The thing I love about Rachel in this book is she tried so many things that were out of her comfort zone. From making dinner and housekeeping to renting a computer baby (the ones they pass out to teenagers to discourage them unsafe sex) to dressing plain and modest, she really put herself out there. She called her husband “master” and celebrated Jewish holidays and Jewish laws. She studied women in the Bible to see if there was a mold, a pattern, something that applied to all women. It turns out the Bible is full of many women with different backgrounds and different talents. God used them in different ways to bring glory to himself. There isn’t a mold. In fact, Jewish tradition doesn’t expect all women to be the Proverbs 31 women. Isn’t that a relief? The Proverbs 31 is a woman of valor to exemplifies women who are active in their own lives. They don’t passively sit by and let life happen to them. Bake bread for your family? You’re a woman of valor. Bring home the bacon? Woman of Valor! Clean the house? Woman of Valor! It’s like a “You go girl” encouragement. This makes me very happy because I will never be ALL the things mention in Proverbs 31.

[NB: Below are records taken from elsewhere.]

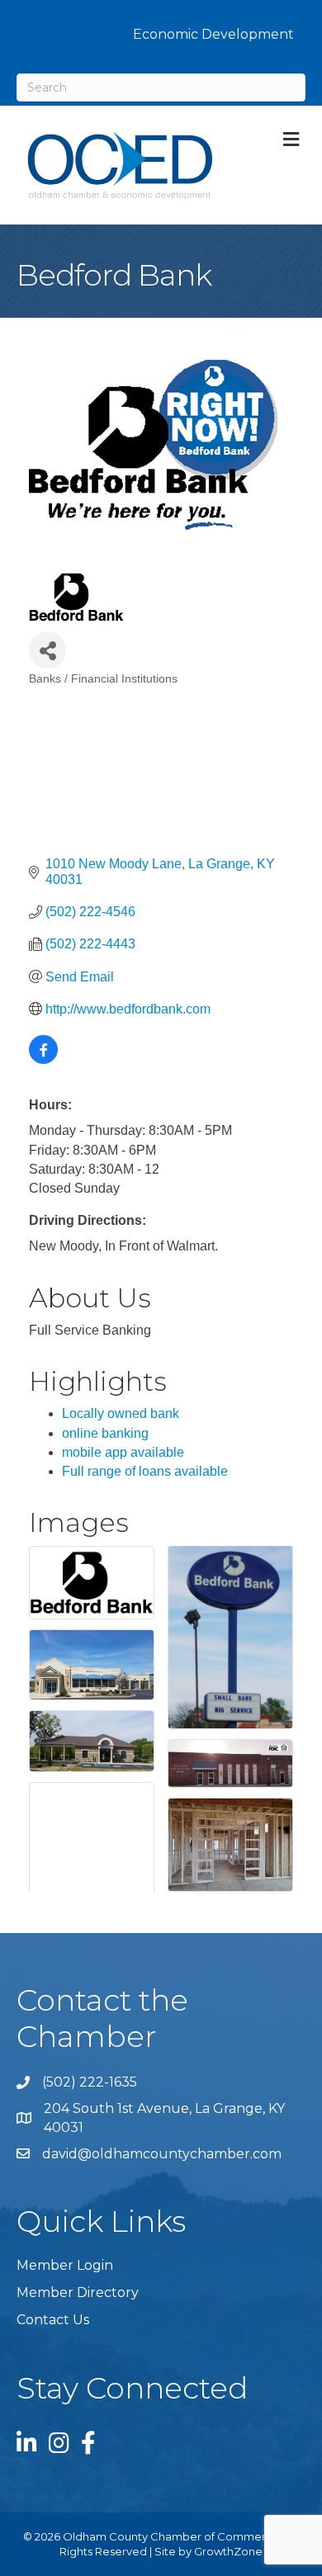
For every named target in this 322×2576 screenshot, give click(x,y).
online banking (105, 1433)
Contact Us (53, 2320)
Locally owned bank (120, 1413)
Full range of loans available (145, 1471)
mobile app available (123, 1452)
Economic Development (213, 34)
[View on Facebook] (43, 1059)
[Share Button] (47, 650)
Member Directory (78, 2292)
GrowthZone (228, 2551)
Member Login (65, 2265)
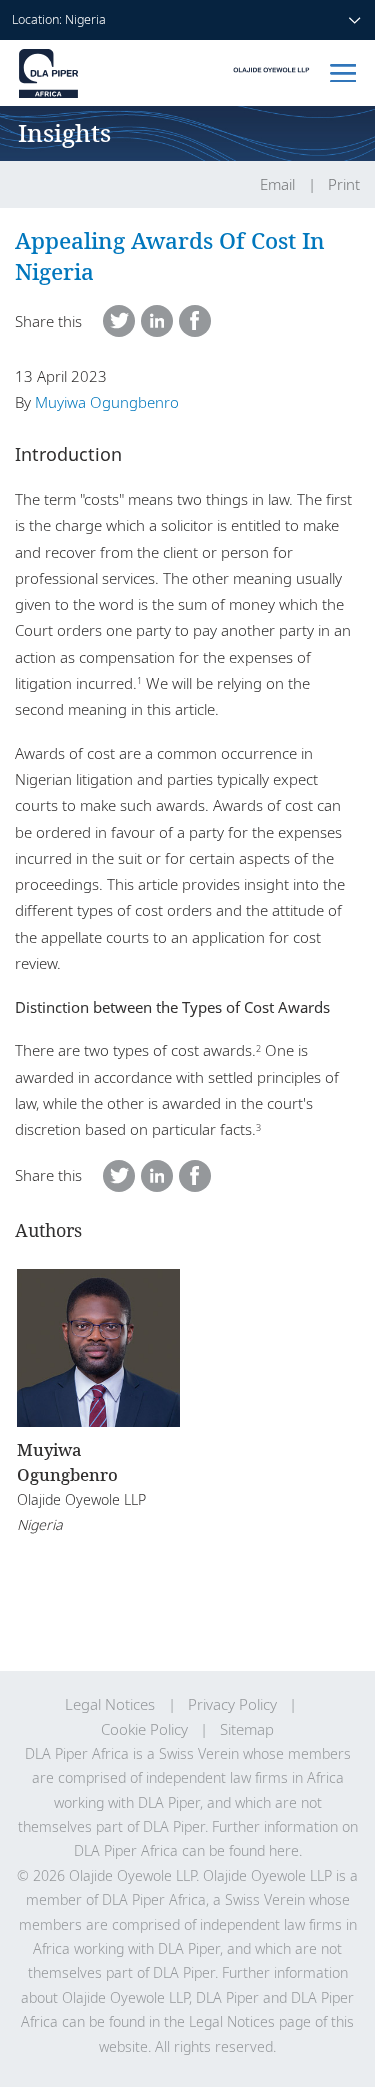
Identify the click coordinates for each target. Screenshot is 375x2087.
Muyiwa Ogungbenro (107, 402)
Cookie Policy (144, 1729)
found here (264, 1850)
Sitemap (247, 1729)
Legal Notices (110, 1704)
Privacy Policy (232, 1704)
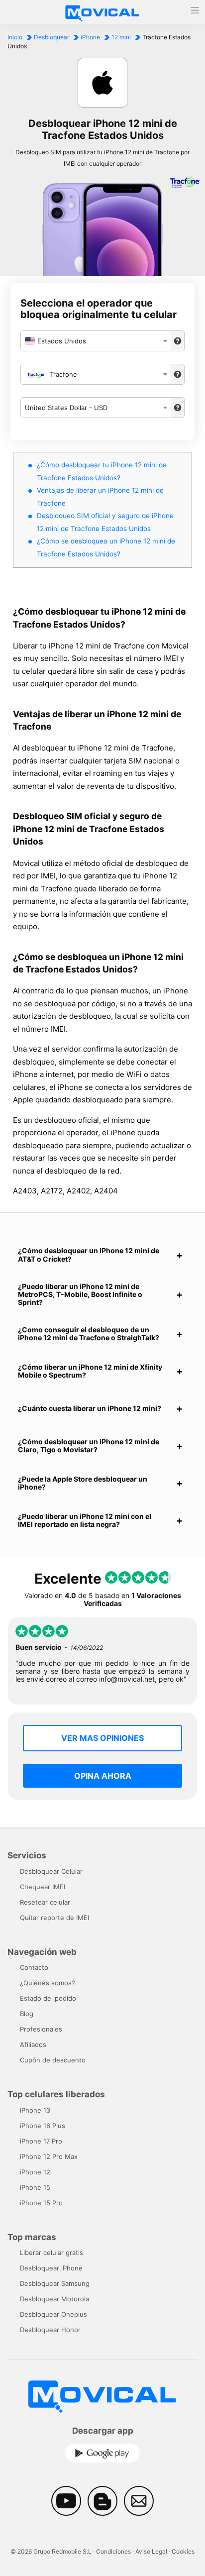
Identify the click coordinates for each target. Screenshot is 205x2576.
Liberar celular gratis (51, 2252)
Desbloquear (51, 37)
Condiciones (113, 2551)
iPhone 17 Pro (41, 2141)
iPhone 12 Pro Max (49, 2156)
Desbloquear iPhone (51, 2268)
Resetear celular (45, 1902)
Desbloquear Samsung (55, 2283)
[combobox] (96, 341)
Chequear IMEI (42, 1887)
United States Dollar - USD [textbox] (66, 408)
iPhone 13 (35, 2110)
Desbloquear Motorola (54, 2299)
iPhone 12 (35, 2172)
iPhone (90, 37)
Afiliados (33, 2044)
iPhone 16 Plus (42, 2126)
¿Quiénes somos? (47, 1983)
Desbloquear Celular (51, 1871)
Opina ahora (102, 1776)
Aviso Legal (151, 2551)
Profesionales (41, 2029)
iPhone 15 (35, 2187)
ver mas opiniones (102, 1738)
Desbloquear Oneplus (53, 2314)
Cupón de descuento (53, 2060)
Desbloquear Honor (50, 2330)
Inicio (14, 37)
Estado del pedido (48, 1998)
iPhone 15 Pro (41, 2203)
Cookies (183, 2551)
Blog (26, 2014)
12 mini (121, 37)
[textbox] (96, 341)
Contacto (34, 1967)
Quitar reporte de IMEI (54, 1918)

While there are many things that I loved about this book, I think the best part of me was her reflection on submission. Rachel’s Jewish source explained that the term in Genesis that we translate as “helpmeet” really signifies two pillars leaning on each other with equal weight. Rachel explains that it has always been “Team Dan and Rachel”. She and her husband have never assigned specific roles to their marriage. Whoever does it best gets the job done. Even for a year of submitting, her husband found it uncomfortable that she suddenly acted like less of a person because was a woman. He went through the craziness of this project so that she could succeed. Even in having the “master” card for a year, he only went a long with it so his wife would have  the opportunity to write this book. Their marriage in a partnership and “Team Dan and Rachel” really got this project done together. This really struck a cord for me because I view my marriage as a partnership. Jeremy has always treated me as an equal. Even in his job, he shares fully with me. There is no pulling rank and me being put in my place as the little woman. In every way we are Team Jeremy and Amy. If he succeeds, I succeed and visa versa. This is so stabling and so beautiful. Rachel ends the books by sharing that Dan doesn’t need to make her “respect” him because she already does – just for being himself. It’s a natural respect, not something that is demanded. I feel the same way when it comes to Jeremy. Why would I not respect him? Why should I be made to? I respect him for who he already his – for his character, for all the things that make him unique and so special.

This book made me laugh as Rachel did things in the name of Biblical Womanhood that I have never done. She addressed fears that all women face and the tensions we live in. It was tastefully written and I appreciate how she grew through this process. It wasn’t a joke or a mockery. It was an investigation and I like where she ended up. It’s a book worth reading – both men and women. I am thankful for voices like Rachel’s who bold speak truth. She is a woman of valor and I deeply respect her.